Non-Hodgkin's Lymphoma Clinical Trial
Official title:
A Phase II, Multicenter, Open-Label Study Of YM155 Plus Rituximab In Previously Treated Subjects With CD20-Positive B Cell Non-Hodgkin's Lymphoma Who Are Ineligible For Or Have Previously Received An Autologous Stem Cell Transplant
The purpose of this study is to evaluate response rate, survival, safety and tolerability of YM155 given in combination with rituximab in subjects with Non-Hodgkin's Lymphoma.
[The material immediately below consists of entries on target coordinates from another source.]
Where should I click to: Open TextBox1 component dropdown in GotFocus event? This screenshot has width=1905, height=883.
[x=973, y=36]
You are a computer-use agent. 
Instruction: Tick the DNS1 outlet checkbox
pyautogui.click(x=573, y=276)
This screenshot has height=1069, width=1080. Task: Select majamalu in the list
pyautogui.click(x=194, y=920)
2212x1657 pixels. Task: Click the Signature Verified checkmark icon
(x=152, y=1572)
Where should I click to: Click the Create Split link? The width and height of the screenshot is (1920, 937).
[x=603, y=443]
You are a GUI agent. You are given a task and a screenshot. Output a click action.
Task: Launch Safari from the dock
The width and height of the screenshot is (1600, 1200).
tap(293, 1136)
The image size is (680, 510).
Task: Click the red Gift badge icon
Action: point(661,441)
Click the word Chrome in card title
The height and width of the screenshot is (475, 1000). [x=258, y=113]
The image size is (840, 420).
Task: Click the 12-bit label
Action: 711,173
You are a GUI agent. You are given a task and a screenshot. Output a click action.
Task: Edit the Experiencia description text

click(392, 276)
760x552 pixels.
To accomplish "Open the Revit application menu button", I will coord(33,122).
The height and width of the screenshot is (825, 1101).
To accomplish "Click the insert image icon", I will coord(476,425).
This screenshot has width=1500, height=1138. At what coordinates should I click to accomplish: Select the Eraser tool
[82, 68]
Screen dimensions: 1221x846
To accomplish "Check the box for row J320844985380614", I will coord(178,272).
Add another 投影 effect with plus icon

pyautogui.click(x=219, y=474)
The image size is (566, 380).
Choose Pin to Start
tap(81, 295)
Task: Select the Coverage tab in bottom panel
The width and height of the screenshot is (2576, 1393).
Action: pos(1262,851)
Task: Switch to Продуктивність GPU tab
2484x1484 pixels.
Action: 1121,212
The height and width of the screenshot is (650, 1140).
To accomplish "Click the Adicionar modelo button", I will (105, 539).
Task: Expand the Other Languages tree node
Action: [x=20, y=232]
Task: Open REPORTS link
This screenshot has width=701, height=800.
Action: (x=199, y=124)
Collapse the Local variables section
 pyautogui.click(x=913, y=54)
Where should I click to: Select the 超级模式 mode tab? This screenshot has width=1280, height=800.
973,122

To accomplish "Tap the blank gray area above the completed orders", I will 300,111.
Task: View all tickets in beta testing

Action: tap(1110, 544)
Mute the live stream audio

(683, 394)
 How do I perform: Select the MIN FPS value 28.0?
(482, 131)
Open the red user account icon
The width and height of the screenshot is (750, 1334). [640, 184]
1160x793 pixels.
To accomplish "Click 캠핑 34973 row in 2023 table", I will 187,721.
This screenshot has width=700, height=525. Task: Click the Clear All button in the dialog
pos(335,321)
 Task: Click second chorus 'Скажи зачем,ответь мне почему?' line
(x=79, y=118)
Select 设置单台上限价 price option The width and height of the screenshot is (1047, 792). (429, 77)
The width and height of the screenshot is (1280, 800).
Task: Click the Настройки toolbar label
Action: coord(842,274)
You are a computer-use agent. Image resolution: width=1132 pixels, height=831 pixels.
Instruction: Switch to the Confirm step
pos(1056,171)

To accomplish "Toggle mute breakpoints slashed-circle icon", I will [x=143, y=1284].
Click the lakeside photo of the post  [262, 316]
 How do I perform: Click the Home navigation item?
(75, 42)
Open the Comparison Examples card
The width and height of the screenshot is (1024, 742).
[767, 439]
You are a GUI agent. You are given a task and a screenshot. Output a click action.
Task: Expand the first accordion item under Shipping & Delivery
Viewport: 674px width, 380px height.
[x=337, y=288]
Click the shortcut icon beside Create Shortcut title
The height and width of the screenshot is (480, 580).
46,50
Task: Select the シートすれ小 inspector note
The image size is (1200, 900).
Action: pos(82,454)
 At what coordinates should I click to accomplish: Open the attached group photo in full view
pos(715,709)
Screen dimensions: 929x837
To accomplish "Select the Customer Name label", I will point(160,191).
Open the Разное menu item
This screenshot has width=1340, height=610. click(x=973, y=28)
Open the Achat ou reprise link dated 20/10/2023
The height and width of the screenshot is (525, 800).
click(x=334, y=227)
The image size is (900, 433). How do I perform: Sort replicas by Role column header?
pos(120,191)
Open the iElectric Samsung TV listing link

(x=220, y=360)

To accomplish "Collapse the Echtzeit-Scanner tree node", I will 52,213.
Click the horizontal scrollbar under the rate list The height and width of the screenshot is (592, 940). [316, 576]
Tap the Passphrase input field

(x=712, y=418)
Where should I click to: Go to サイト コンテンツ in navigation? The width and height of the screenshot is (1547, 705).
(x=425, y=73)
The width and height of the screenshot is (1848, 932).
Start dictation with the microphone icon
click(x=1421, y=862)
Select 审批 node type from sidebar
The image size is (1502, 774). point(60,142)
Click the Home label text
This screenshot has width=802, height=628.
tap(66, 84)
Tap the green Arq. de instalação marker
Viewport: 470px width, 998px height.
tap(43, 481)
This is an outpatient study. All subjects enrolled in this study will receive YM155 and
rituximab given during 14 day cycles. Each subject will be assessed at the end of each cycle
to determine if he or she may continue to the next cycle. Each subject will be eligible to
continue receiving the combination regimen in this study until one of the discontinuation
criteria is met.
If a subject discontinues treatment without progressive disease (PD) that subject will
complete follow-up visits every 12 weeks for 1 year or until initiating another systemic
anti-lymphoma treatment, exhibiting PD, or death.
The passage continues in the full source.